━━━━━ DATA FOR THIS EXERCISE ━━━━━

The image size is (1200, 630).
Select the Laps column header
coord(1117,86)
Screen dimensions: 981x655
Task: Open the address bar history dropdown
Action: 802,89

━━━━━

▶ **EXERCISE**
Return the data in its entirety, exactly as given.

▶ **OUTPUT OF THE EXERCISE**
The image size is (1200, 630).
Select the Laps column header
coord(1117,86)
Screen dimensions: 981x655
Task: Open the address bar history dropdown
Action: 802,89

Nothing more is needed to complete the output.